▶ What is expected: Extract every line in the records below that contains the string "Open". Case counts.

Records from a dataset:
*****
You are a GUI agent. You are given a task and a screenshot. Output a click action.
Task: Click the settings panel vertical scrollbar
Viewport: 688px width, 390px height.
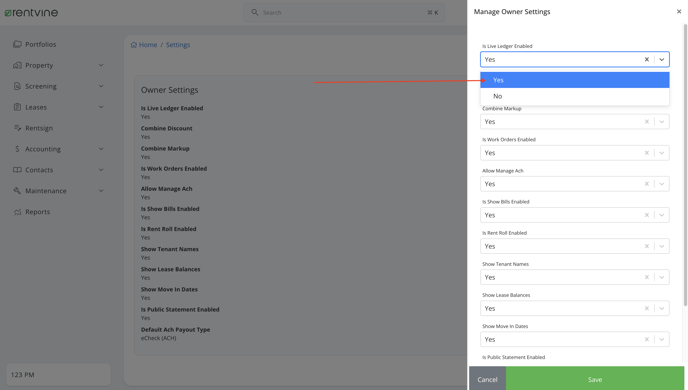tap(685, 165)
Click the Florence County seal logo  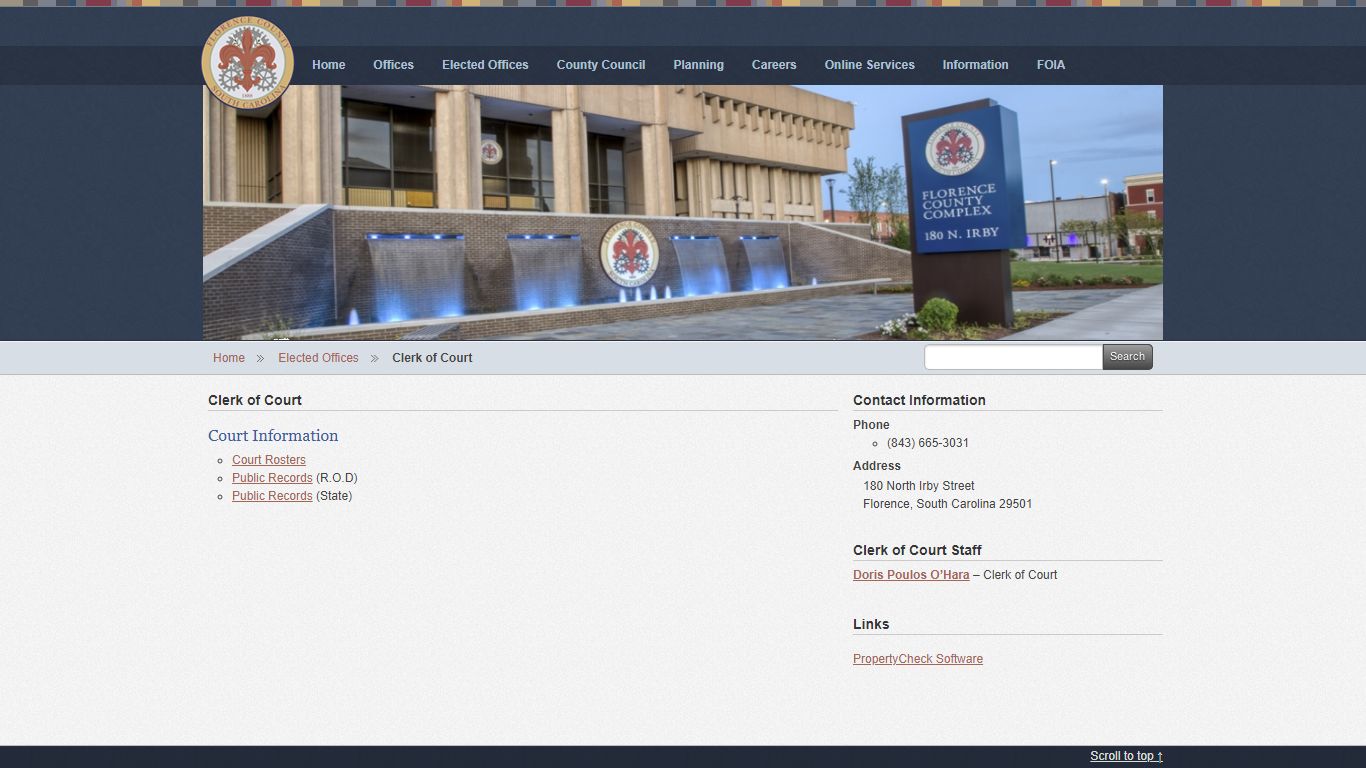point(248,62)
*****
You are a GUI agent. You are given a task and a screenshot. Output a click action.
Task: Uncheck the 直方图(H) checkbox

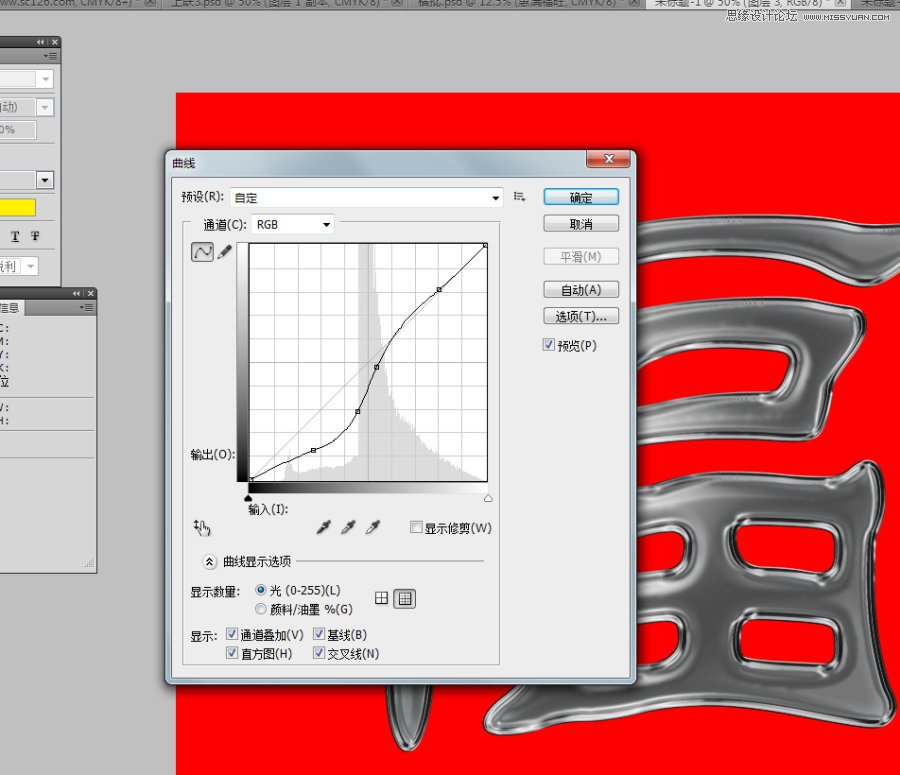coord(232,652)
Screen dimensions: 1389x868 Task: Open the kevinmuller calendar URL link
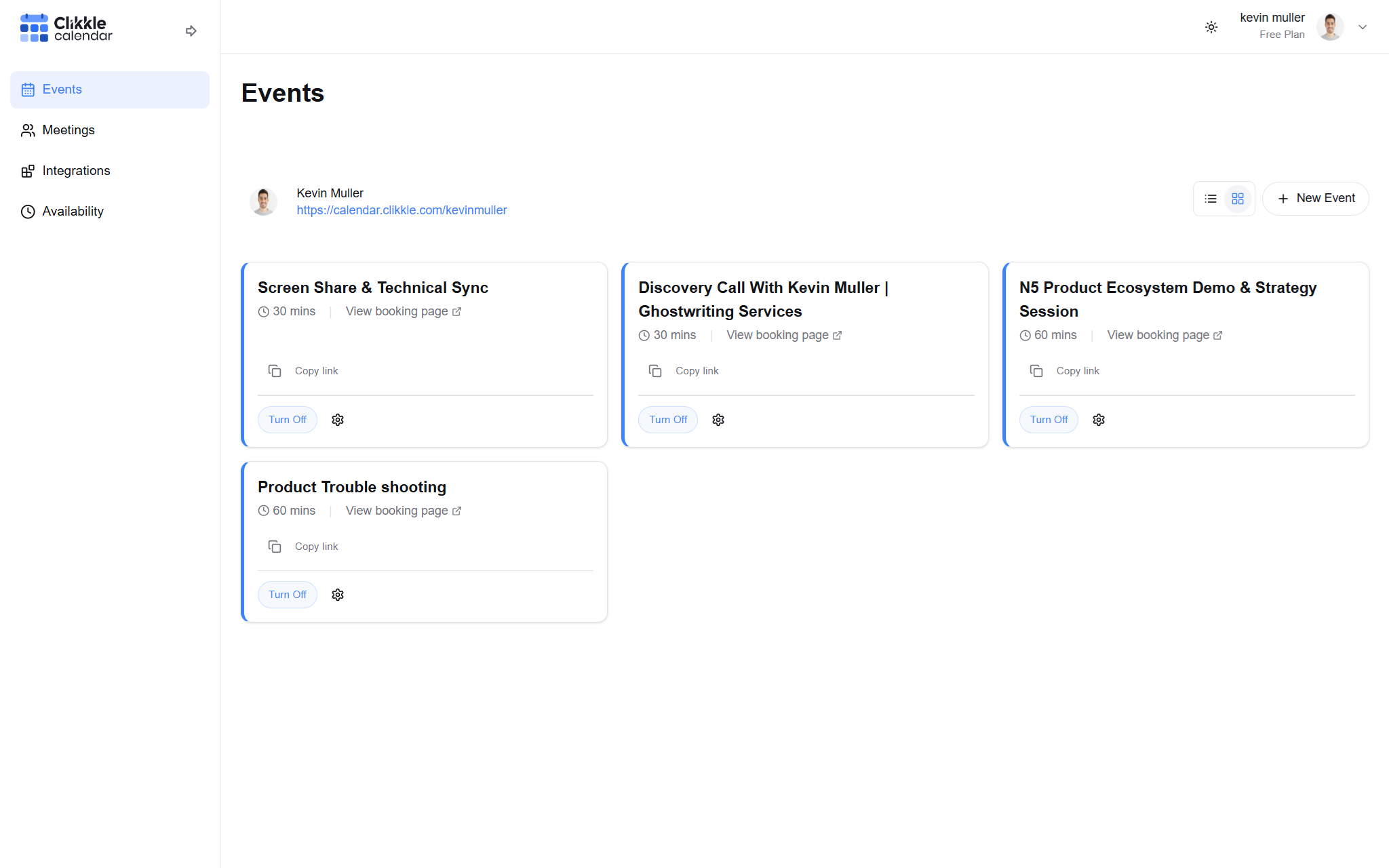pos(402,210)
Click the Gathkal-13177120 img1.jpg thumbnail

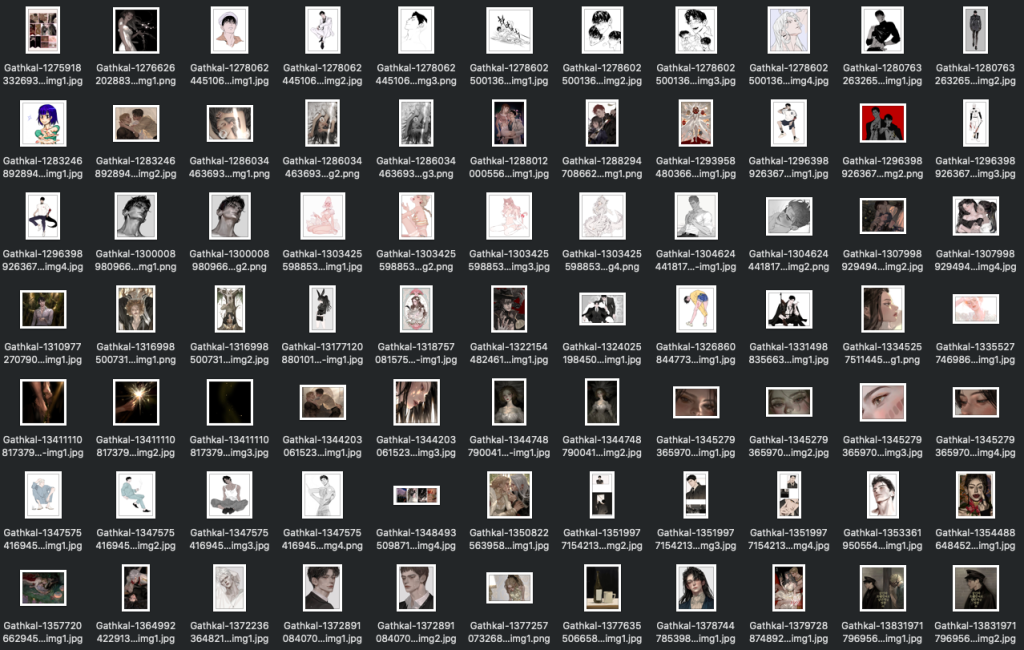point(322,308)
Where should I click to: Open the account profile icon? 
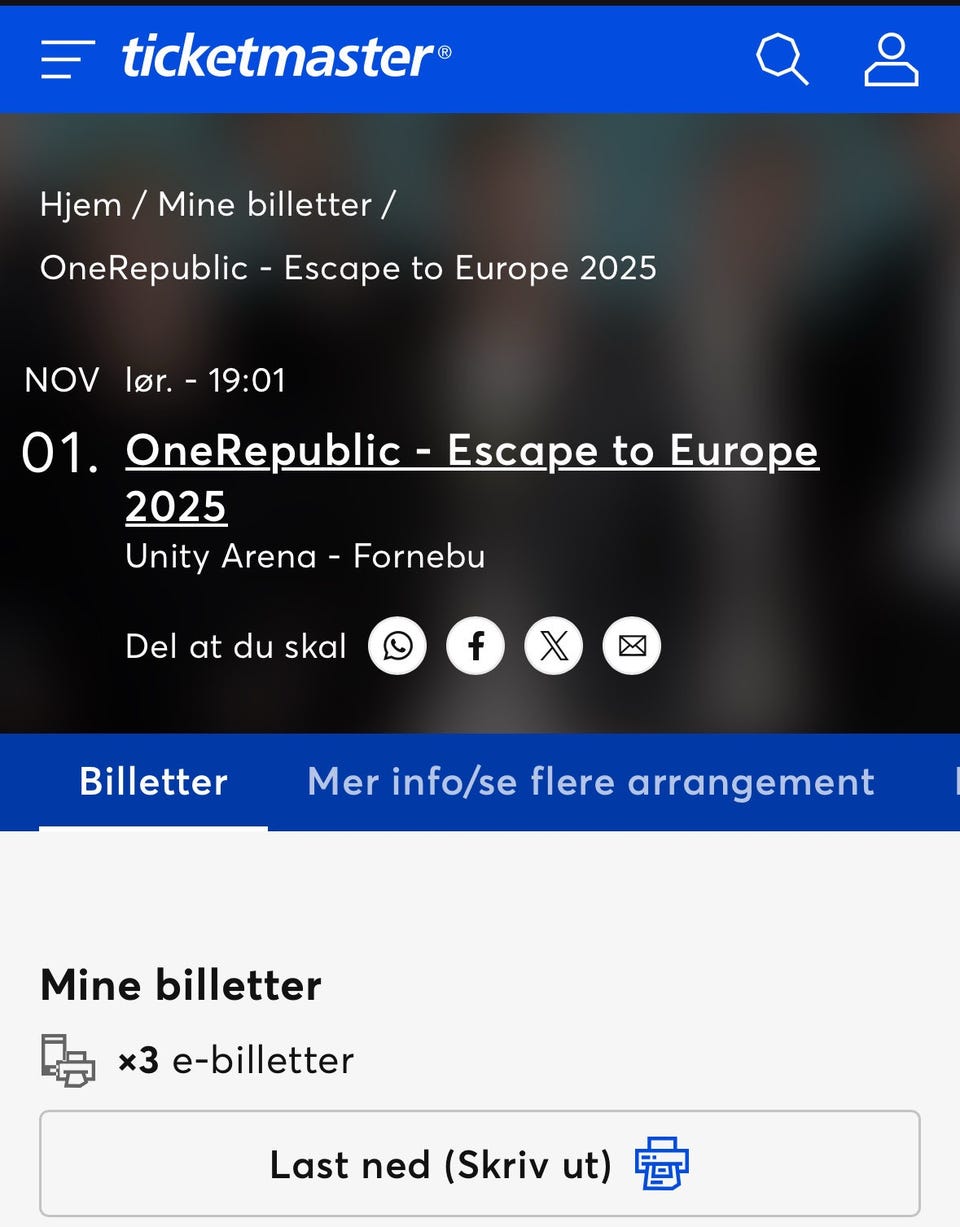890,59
*****
▶ In response:
Screen dimensions: 1389x868 Task: Open the kevinmuller calendar URL link
Where should I click to: Open the account profile icon? 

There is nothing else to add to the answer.